佐藤康光‐郷田真隆 2002年 棋聖戦5
 いったいどこが新しいのか? この形で「7四歩」と突いているのが新しいのです。
この歩を突くのは“勇気がいる”のでした。
 というのは、この図から4八飛~2五桂~2八角という構想が先手にはあって、「7四歩」と突いてしまってはその構想で後手つぶれ、がそれまでのこの局面の評価なのでした。
 郷田はどうやってそれに対応するつもりでいるのか。プロも注目の郷田の指し手でした。
 この図から、4八飛、4二金右、8八玉、2二玉、2五桂、2四銀、2八角、7五歩、同歩、8四飛。

 これが郷田真隆が用意していた指し方でした。
 2八角に「7五歩」、そして同歩に、「8四飛」。
 郷田以前にはだれも思いつかなかった指し方です。
 この将棋は、ここから4五歩、同歩、同銀、同銀、同飛、7六歩、5五角、3三銀と力の籠った応酬が展開され、勝負は佐藤康光の勝ちとなりました。
 郷田さんは「棋聖位」をここで失いましたが、この「角換わり相腰掛銀」における“郷田流新構想”は燦然と今も輝いています。

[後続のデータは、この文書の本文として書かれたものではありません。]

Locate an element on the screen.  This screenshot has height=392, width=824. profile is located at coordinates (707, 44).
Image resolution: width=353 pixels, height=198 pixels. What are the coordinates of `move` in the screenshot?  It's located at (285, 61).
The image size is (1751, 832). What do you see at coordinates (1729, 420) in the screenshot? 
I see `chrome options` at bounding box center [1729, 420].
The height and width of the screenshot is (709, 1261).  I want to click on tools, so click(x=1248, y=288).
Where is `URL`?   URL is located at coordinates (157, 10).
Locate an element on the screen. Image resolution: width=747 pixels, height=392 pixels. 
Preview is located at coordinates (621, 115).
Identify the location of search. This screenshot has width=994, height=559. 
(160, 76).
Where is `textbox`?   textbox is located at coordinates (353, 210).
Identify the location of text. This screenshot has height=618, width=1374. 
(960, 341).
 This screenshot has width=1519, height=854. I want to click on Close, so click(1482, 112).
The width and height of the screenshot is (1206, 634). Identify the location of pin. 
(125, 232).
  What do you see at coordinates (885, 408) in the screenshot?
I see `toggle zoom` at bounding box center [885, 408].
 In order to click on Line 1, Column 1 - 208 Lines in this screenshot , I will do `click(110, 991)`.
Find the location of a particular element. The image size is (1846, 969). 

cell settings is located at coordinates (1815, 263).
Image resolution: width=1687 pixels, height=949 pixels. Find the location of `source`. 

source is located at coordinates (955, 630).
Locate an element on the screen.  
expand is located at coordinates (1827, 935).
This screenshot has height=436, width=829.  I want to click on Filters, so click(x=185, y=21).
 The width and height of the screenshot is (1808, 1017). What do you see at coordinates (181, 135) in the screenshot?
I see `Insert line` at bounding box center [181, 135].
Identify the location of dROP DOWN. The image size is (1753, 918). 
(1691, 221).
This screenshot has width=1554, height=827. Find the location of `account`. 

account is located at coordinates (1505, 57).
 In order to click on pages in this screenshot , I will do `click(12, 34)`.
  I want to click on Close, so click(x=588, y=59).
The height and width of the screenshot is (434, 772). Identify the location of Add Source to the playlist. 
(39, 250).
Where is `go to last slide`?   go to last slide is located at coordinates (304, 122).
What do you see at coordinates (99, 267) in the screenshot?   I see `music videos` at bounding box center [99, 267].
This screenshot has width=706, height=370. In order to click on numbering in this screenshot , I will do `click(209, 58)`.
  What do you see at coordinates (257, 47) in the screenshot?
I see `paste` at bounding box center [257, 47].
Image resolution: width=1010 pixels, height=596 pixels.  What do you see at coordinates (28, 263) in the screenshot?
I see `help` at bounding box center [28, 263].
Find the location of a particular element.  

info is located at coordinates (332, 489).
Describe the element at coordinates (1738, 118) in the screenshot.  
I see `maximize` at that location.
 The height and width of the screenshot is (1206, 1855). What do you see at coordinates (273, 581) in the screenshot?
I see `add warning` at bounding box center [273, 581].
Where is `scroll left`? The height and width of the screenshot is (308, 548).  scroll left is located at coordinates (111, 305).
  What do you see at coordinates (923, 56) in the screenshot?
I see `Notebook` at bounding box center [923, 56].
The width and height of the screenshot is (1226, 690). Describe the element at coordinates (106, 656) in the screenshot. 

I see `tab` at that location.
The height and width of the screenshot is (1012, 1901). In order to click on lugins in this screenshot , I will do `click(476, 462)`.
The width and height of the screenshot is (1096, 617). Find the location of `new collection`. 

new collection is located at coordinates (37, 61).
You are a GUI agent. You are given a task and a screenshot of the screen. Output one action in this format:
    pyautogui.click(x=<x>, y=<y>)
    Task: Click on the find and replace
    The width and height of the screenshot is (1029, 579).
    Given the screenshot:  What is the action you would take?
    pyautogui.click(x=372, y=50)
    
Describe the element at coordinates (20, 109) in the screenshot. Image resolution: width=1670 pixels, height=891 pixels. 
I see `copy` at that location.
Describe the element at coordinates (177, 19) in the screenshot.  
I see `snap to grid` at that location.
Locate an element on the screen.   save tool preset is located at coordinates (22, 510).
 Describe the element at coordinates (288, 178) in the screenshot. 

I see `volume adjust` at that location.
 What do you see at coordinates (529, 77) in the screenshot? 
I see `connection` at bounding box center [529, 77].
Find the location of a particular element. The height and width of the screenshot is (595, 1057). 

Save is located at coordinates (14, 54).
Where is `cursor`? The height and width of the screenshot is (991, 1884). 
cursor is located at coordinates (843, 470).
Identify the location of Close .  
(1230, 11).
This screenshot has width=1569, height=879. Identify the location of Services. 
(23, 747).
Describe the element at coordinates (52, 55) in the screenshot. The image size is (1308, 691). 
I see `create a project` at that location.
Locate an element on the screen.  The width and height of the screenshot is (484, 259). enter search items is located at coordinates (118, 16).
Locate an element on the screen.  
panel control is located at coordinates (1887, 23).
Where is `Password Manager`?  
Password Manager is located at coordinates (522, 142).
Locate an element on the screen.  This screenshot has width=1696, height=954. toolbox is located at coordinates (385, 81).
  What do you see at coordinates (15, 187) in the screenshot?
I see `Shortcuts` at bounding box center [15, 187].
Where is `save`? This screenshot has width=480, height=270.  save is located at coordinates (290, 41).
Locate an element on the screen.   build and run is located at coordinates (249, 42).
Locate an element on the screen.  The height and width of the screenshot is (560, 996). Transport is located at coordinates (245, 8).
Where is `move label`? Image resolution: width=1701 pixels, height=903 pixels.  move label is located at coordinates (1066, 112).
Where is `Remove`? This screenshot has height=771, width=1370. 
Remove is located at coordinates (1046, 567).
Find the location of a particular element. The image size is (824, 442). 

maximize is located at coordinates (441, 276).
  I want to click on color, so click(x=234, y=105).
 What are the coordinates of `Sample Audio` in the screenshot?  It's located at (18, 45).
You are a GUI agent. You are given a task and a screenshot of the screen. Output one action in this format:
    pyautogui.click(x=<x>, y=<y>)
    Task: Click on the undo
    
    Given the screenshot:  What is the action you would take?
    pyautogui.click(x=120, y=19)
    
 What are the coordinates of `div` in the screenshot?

 この将棋は進化して、今では後手の7五歩を同歩とは取らず、4五歩とし、以下、7六歩、同銀、4五歩、6四角、7三歩、7四歩、6二飛、2八角、6六飛とすすむのが最新定跡です。

 今、「角換わり相腰掛銀」の将棋は、「先後同型」の形が“先手良し”に傾く変化が多いことから、後手番の指し方が狭くなっていて、苦労しています。その状況の中で、後手がこの“郷田流”を有力とみて選ぶことになるのです。
 特に昨年はこの形がよく現れました。中でも「名人戦」では2度、現れています。
羽生善治‐森内俊之 名人戦6
 昨年の名人戦第6局。これで勝てば名人位防衛が決まる、という対局で、森内俊之名人は先手羽生善治に対して、その“郷田流”。この名人戦では第2局でも同じこの形になり、その将棋は先手で羽生さんが勝っています。
 図の「2六角」が森内俊之の新手。この新手が良いかどうかはあやしいようですが、この勝負を勝って、森内さんが名人位を防衛しました。